- WHAT YOU NEED TO DO -
1. Answer these questions about the passage on Paul's words to Timothy:
(a) What two things does Paul tell Timothy to keep a close watch on?
(b) On what date and at what time was the passage posted?
(c) What can a minister who fails to keep watch over his heart fall prey to?
2. Write what comes next in the passage on Paul's words to Timothy about ministers keeping watch over themselves, starting after its final sentence.

- TEXT PROVIDED -
※
October 25th, 2011 — 11:51am

For sheer headiness, it would seem hard to surpass Paul’s statement concerning the ministry of young Timothy: “Keep a close watch on yourself and on the teaching. Persist in this, for by so doing you will save both yourself and your hearers” (1 Tim 5:18). These are God’s words, and we shouldn’t immediately jump to qualify them. Ministers save people. Under God, they do.

I would like to draw attention, though, to the first part of Paul’s statement: “Keep close watch on yourself.” If a minister doesn’t do this, he’s not going to save anyone; and I’d like to suggest that a grave danger lurks in the life of a minister precisely because he is trying to save others. There’s something wonderful, of course, about being used by God to pour out His grace, truth, wisdom, and love to His people and the world; but a minister who fails to keep watch over his heart in this matter can fall prey to a poison so subtle that it remains largely imperceptible until its deadly work is already done.
※
[Records for locating described items]
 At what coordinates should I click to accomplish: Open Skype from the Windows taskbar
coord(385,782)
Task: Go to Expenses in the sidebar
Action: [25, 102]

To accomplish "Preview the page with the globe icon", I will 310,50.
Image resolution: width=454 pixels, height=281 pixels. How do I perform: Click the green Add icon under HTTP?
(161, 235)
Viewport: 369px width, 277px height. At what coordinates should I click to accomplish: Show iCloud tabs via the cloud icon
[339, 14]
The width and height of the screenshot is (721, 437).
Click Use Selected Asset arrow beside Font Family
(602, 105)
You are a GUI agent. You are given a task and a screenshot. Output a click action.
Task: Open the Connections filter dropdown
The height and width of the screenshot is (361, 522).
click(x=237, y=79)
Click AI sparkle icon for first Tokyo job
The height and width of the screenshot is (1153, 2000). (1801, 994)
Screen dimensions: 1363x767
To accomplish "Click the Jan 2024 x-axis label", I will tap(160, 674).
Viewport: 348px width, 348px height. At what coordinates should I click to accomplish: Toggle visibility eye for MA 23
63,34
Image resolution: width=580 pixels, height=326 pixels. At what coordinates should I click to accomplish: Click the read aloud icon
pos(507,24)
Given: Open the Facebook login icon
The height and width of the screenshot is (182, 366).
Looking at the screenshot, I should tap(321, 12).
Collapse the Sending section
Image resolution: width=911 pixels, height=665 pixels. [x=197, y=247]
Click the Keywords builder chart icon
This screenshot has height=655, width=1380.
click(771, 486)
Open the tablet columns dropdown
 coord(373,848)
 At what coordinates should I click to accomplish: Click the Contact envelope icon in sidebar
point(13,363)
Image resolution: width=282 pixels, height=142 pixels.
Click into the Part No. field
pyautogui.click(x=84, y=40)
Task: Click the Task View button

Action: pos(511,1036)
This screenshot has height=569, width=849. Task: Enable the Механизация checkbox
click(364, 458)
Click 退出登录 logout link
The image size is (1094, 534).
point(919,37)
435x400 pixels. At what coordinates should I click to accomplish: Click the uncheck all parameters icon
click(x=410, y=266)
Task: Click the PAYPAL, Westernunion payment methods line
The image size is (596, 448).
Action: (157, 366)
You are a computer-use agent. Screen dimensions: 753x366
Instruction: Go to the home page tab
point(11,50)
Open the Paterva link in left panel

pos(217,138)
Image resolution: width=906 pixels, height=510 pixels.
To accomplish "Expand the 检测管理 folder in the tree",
※
- REPLIES -
1.
(a) Himself and the teaching.
(b) October 25th, 2011, at 11:51am.
(c) A poison so subtle that it remains largely imperceptible until its deadly work is already done.

2.
As C. S. Lewis pointed out in The Four Loves, we humans need to be (and to feel) needed. This is not sinful, per se: it’s a good thing to be needed (take parenting, for example), and the pleasure we feel in being needed (holding an infant, for instance, or lifting a load from a neighbor’s back) is perfectly legitimate. God made us to love others, to meet their needs, and we can and should feel His own joy in doing so.

But there’s a dark side, thanks to sin. Pastors are not immune from the deep insecurities, fears, and longings that beset other mortals; and whereas others may drown these things in distracting pleasures, or mask them behind professionalism or machismo or other forms of self-protective detachment, a pastor can hide behind . . . well, ministry. Love. Giving care and compassion and counsel. And this can be quite addictive. One can reach a place of justifying one’s own existence – deriving a sense of personal value and purpose – from the fact that one is saving others. This is a problem on many levels, but maybe we need to think through the psychology of it a little more.

There is a huge difference between a relationship in which the other person acutely needs me and a relationship in which the other person doesn’t. In the first case, I don’t have to face much in the way of insecurity: I am needed. It’s gratifying. It gives me a sense of strength and value. But in a relationship where I’m not acutely needed, I face a fearful question: will the other person choose to relate to me simply because he or she wants to, because he or she sees who I am (not just what I have to offer) and is either genuinely attracted or (which is perhaps even more comforting) glad to love me in spite of myself? This, in a word, is vulnerability.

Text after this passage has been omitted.